Your goal: Rewrite the data below with every "icon" changed to "button" and everything else unchanged. Omit the pictures.

Entries pointing to places in documents and screenshots:
---
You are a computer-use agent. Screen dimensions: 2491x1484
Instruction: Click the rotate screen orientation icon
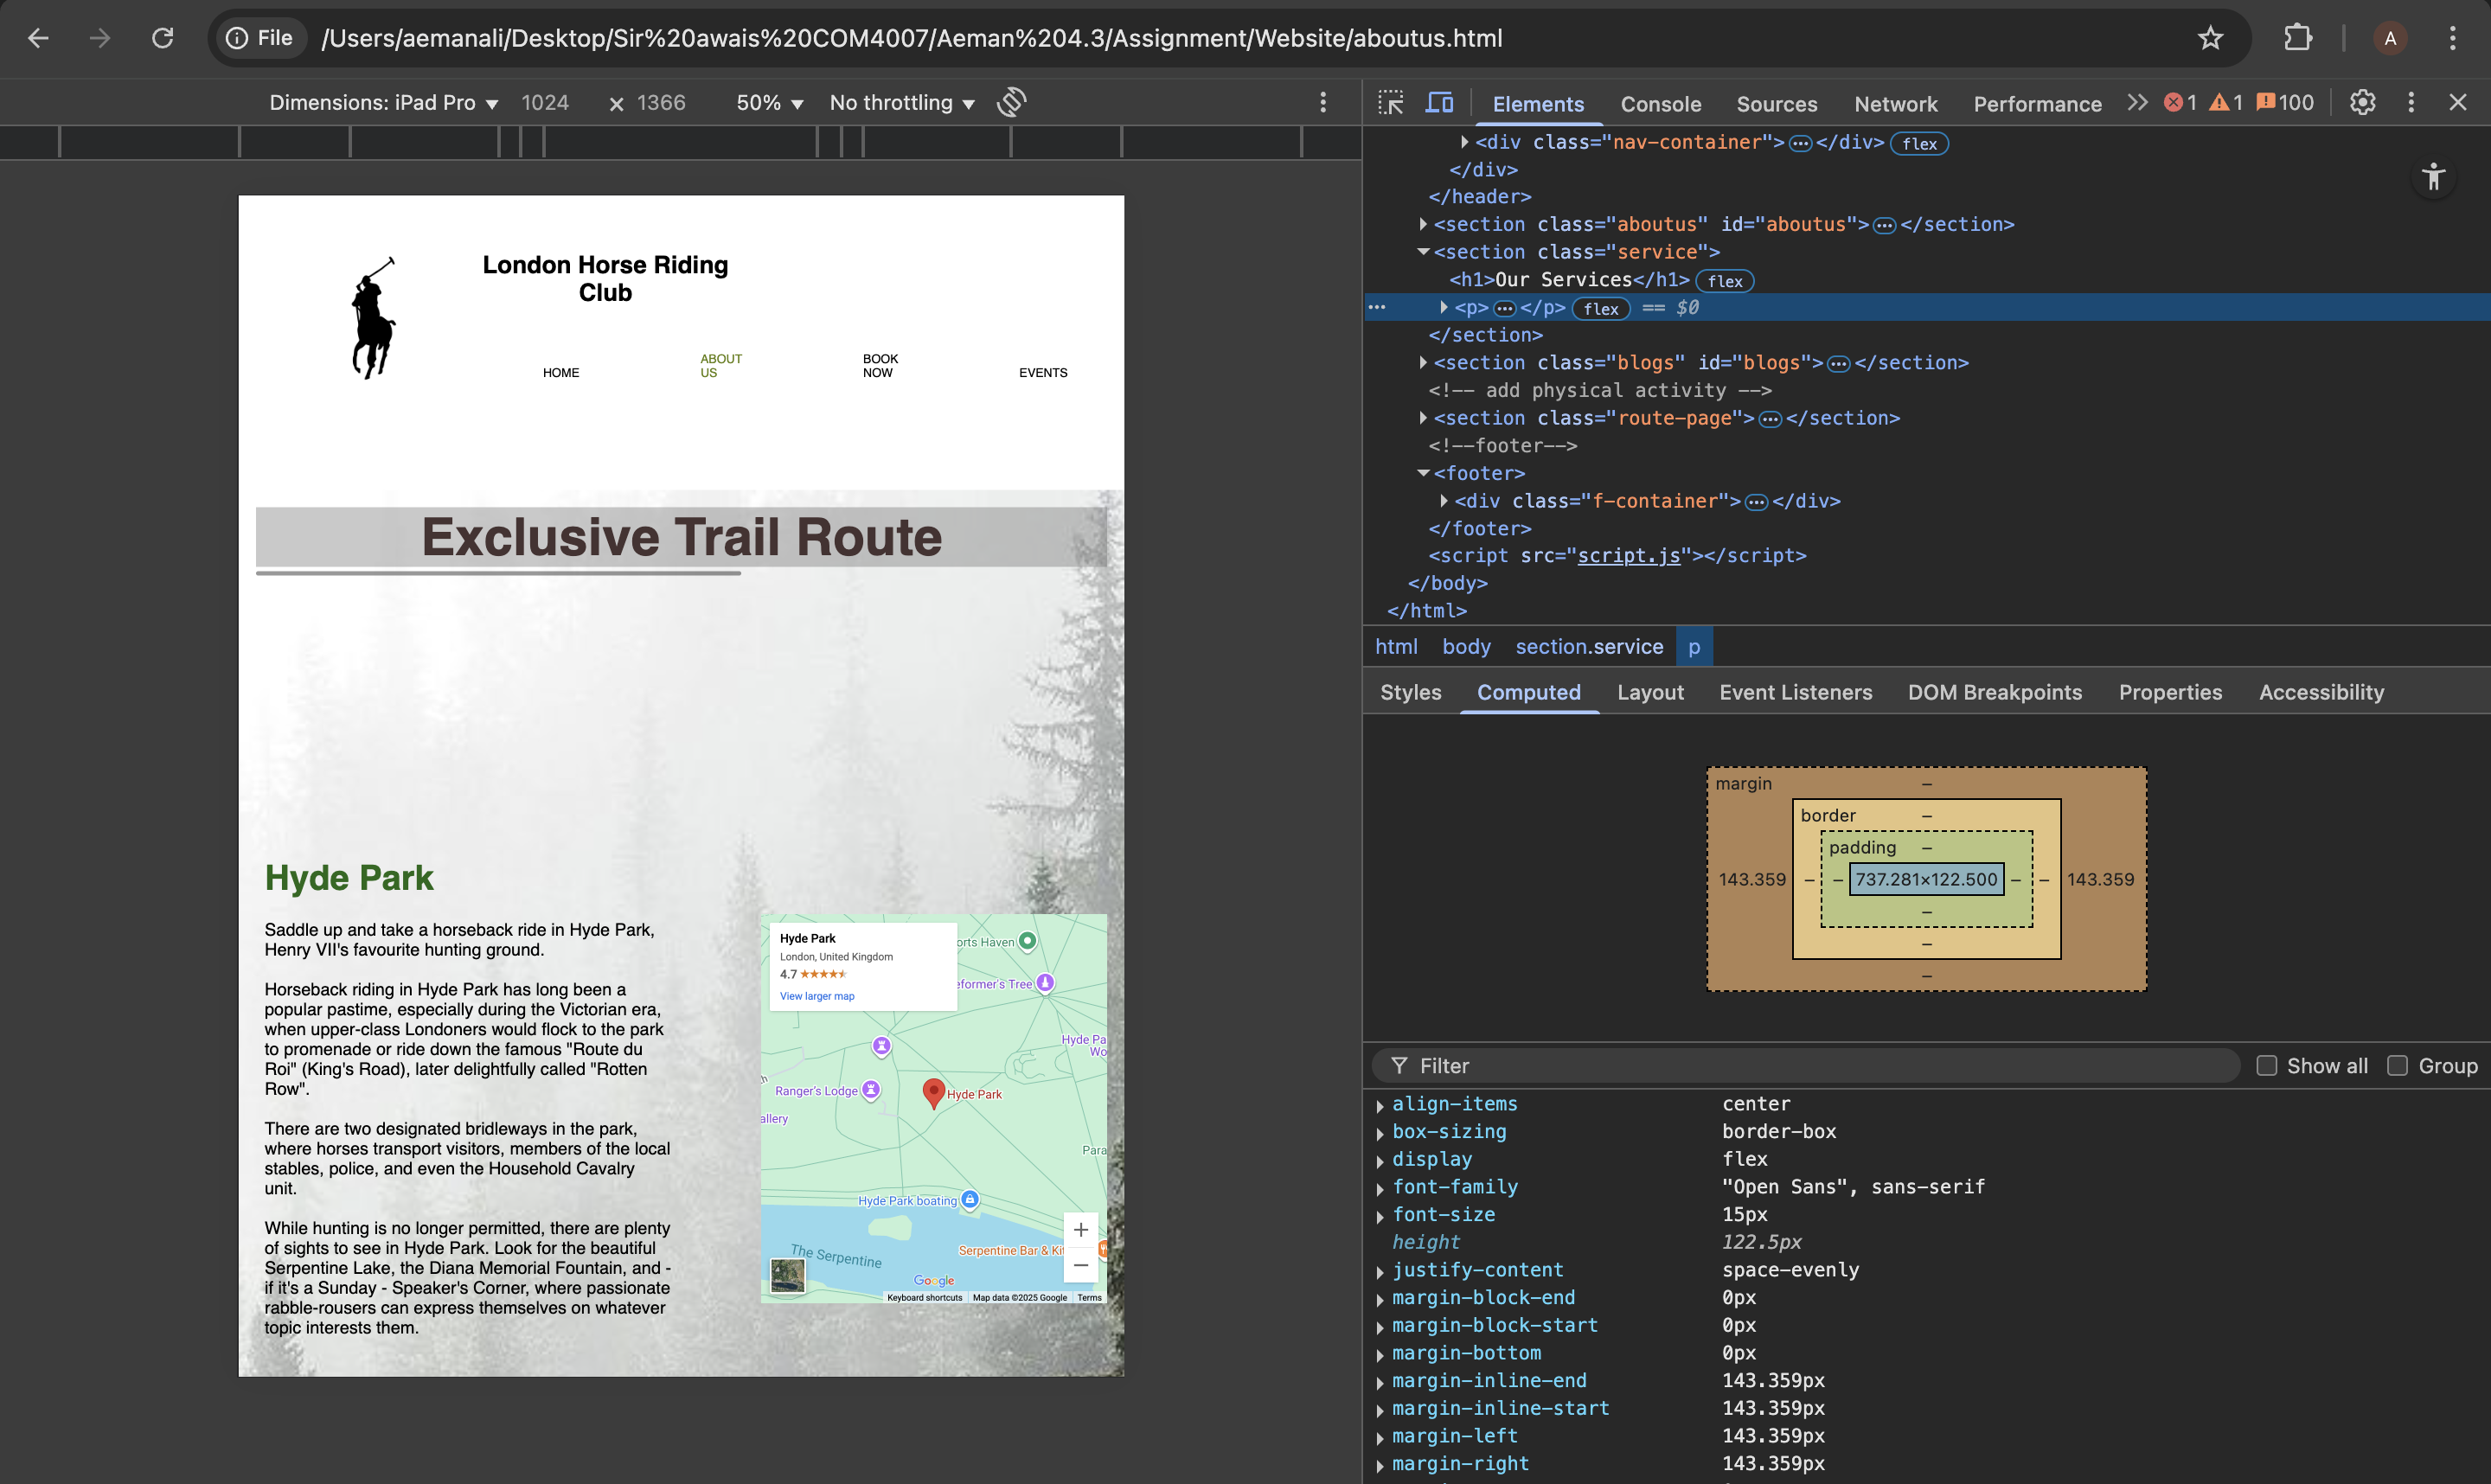[x=1011, y=102]
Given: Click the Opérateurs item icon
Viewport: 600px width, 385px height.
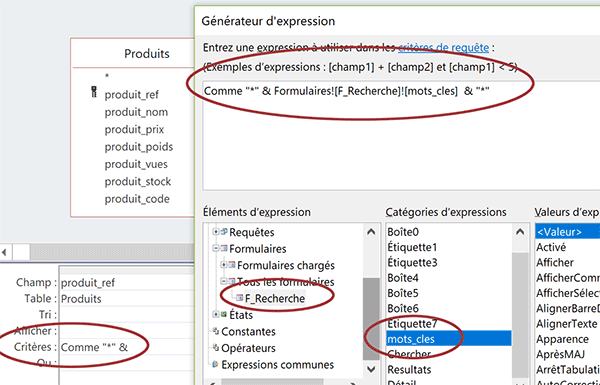Looking at the screenshot, I should tap(216, 348).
---
Expected answer:
You are a computer-use agent. Screen dimensions: 2491x1484
Instruction: Click the rotate screen orientation button
[x=1011, y=102]
Given: Click the Opérateurs item button
Viewport: 600px width, 385px height.
Looking at the screenshot, I should tap(216, 348).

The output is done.